Dès l’entrée en scène de Hillary Clinton à l’occasion de la grand messe de Charm El-Cheikh pour la reconstruction de Gaza, nombre d’éditorialistes de la presse arabe ont souligné la permanence du parti pris américain sur la scène intérieure palestinienne à travers le refus que toute aide passe par le Hamas, qui s’était pourtant montré conciliant, selon les déclarations de ses représentants rapportées par le site Islamonline, « accueillant favorablement tous les efforts pour la reconstruction de Gaza. »

L’un des rares journalistes palestiniens qui a eu le privilège d’une très brève rencontre avec Hillary Clinton, Daoud Kuttab raconte « les coulisses de Sharm El-Sheikh » sur le site Amin.org.
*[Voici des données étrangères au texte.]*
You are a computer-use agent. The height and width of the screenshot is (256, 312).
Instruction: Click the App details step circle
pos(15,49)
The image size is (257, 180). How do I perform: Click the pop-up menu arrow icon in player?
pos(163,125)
Pour seule réponse à l’unique question qu’il a été autorisé à poser sur « la punition collective infligée à la population de Gaza , la Secrétaire d’Etat aurait répondu « c’est Hamas qui est responsable. »
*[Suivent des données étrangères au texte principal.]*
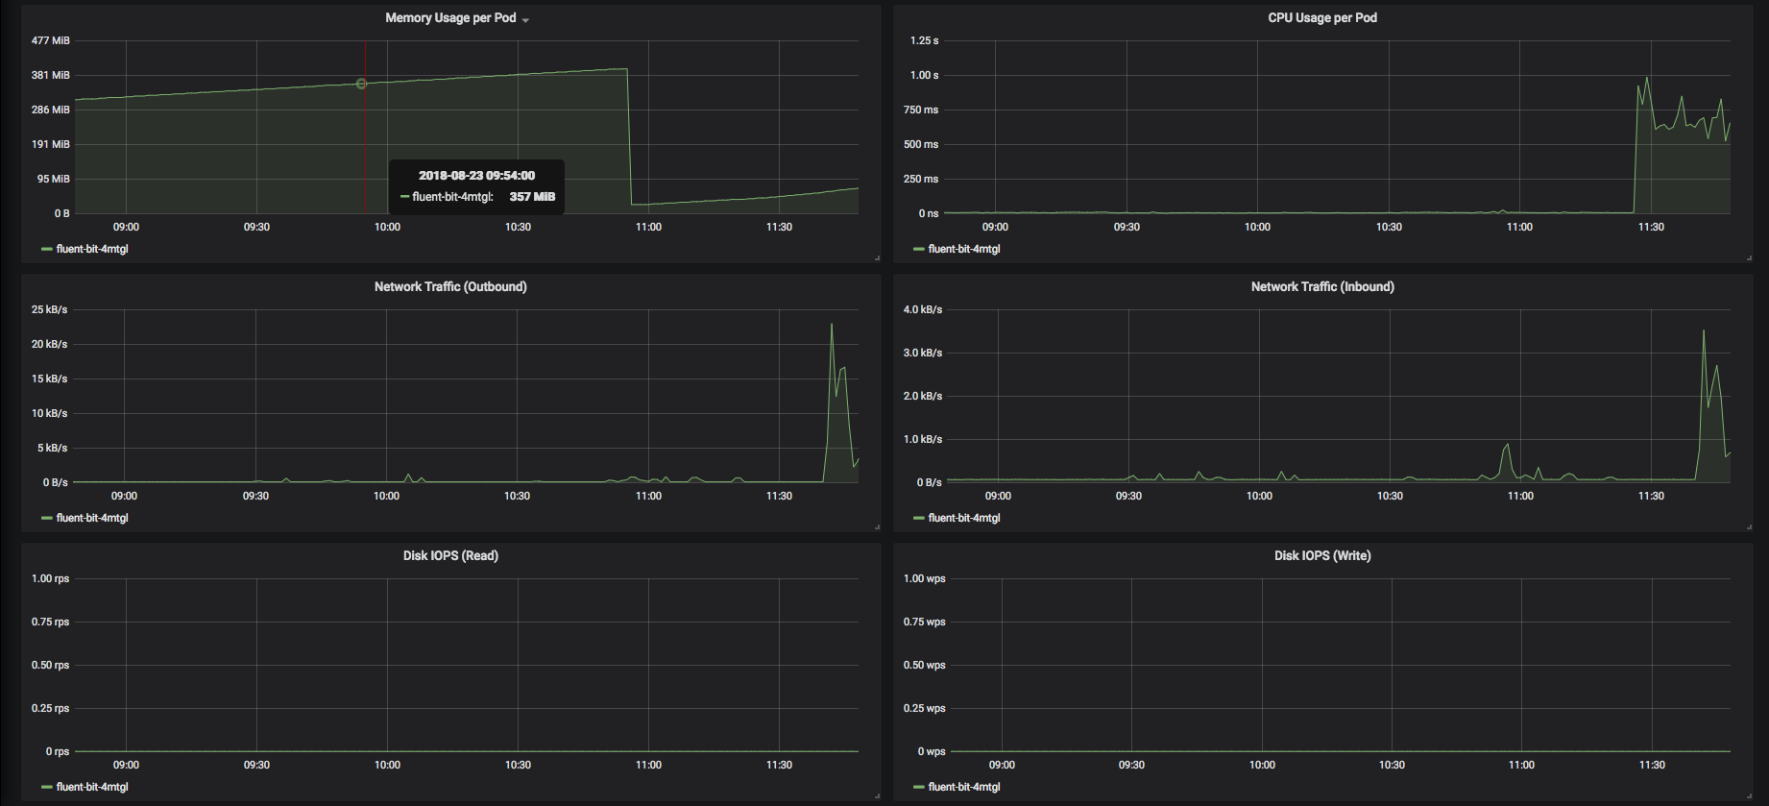Open the CPU Usage per Pod panel menu
Screen dimensions: 1769x806
point(1321,17)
 « Clinton réaffirme l’engagement de Washington pour la sécurité d’Israël » titrait le site de la chaine Al-Jazirah à l’arrivée de Mme Clinton en Israël, insistant sur cette garantie de sécurité « aujourd’hui et pour toujours ». Mais ce constat est tempéré toutefois dans le même article d’Al-Jazira qui cite un responsable du gouvernement israélien sortant, qui souligne que « les positions politiques de Netanyahou vont porter atteinte aux relations d’Israël avec les Etats-Unis et avec l’ensemble de la communauté internationale". Le responsable anonyme ajoute : « Si Clinton ne savait pas avant sa visite au Proche-Orient que les négociations autour d’une solution durable sont bien mortes, elle le saura après ses rencontres avec les nouveaux responsables politiques ».

L’équation des six Etats

Dans une lettre ouverte à Hillary Clinton, l’éditorialiste de Haaretz Bradley Burston résume la mission impossible en parlant de l’équation des « six Etats ». Comparant la campagne pour la paix à celle des élections présidentielles américaines, il conseille à l’ancienne candidate démocrate de concentrer ses efforts sur six états décisifs (swing states). D’abord les quatre Etats et peuples de Terre sainte : Gaza et la Cisjordanie, les colons et le peuple israélien. Et puis il y a la Syrie et l’Iran. Voici les 6 Etats clés pour la paix au Proche-Orient.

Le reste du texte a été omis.